Data:
---+---
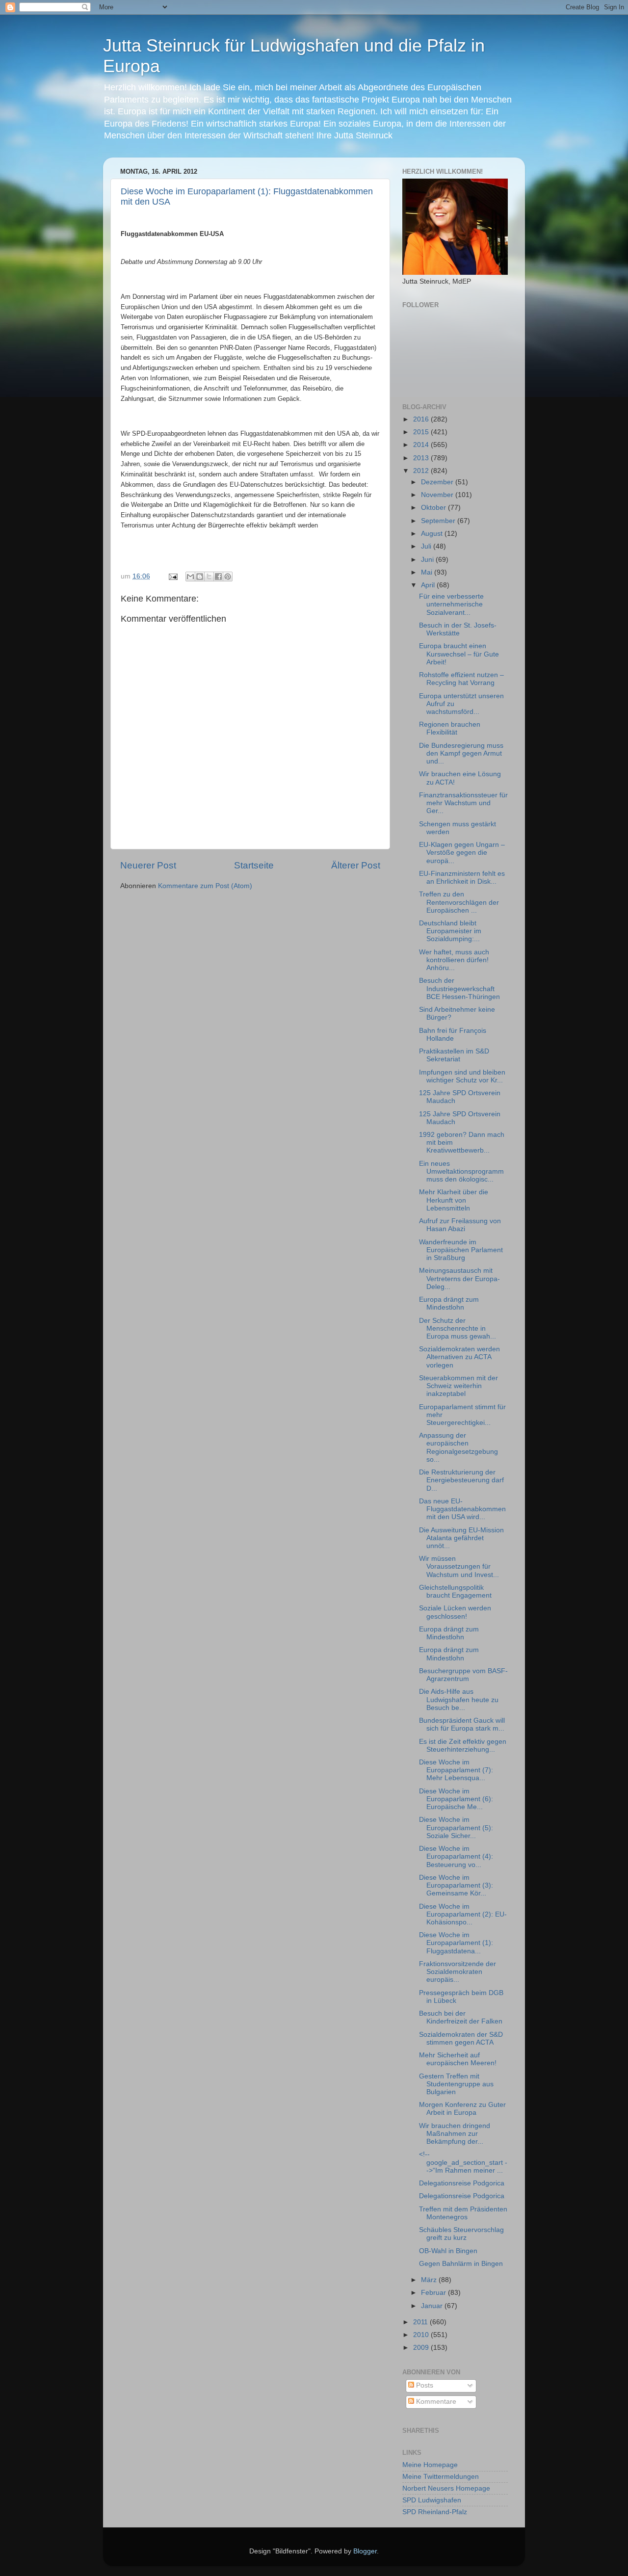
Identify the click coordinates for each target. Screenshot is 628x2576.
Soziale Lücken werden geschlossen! (455, 1612)
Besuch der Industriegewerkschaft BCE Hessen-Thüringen (459, 988)
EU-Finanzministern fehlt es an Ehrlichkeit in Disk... (462, 877)
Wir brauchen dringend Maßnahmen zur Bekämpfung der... (454, 2133)
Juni (428, 559)
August (433, 533)
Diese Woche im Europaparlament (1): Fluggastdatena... (456, 1942)
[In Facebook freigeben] (218, 576)
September (439, 521)
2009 (422, 2347)
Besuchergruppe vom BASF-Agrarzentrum (463, 1674)
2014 (422, 444)
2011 (421, 2322)
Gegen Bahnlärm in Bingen (461, 2263)
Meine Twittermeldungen (440, 2476)
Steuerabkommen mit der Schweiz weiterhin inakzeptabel (458, 1385)
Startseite (254, 865)
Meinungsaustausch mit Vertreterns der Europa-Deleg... (459, 1278)
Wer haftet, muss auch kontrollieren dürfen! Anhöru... (454, 960)
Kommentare (435, 2401)
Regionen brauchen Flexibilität (449, 728)
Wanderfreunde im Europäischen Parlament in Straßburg (461, 1250)
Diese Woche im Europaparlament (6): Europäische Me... (456, 1799)
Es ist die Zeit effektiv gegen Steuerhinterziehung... (462, 1745)
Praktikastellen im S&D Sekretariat (454, 1055)
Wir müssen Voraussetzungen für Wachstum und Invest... (459, 1566)
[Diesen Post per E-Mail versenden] (190, 576)
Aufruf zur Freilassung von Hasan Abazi (460, 1225)
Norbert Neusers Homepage (446, 2488)
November (438, 495)
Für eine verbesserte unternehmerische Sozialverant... (451, 604)
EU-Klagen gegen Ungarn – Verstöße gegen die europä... (462, 852)
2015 (422, 432)
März (430, 2280)
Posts (423, 2385)
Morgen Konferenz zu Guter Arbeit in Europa (462, 2108)
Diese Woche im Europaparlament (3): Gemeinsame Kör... (456, 1885)
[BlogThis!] (200, 576)
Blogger (365, 2551)
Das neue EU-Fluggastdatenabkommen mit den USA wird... (462, 1509)
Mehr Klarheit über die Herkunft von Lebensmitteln (453, 1199)
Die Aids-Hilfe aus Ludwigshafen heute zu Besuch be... (458, 1699)
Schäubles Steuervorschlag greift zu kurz (461, 2233)
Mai (427, 572)
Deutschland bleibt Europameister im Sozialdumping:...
---+---
Begin with the line above that has "Diese Woche im Europaparlament (1): Fluggastdatena..." and continue through the line that has "Meine Twittermeldungen (440, 2476)", setting each one down exactly. Stop there.

Solution:
Diese Woche im Europaparlament (1): Fluggastdatena... (456, 1942)
[In Facebook freigeben] (218, 576)
September (439, 521)
2009 (422, 2347)
Besuchergruppe vom BASF-Agrarzentrum (463, 1674)
2014 (422, 444)
2011 (421, 2322)
Gegen Bahnlärm in Bingen (461, 2263)
Meine Twittermeldungen (440, 2476)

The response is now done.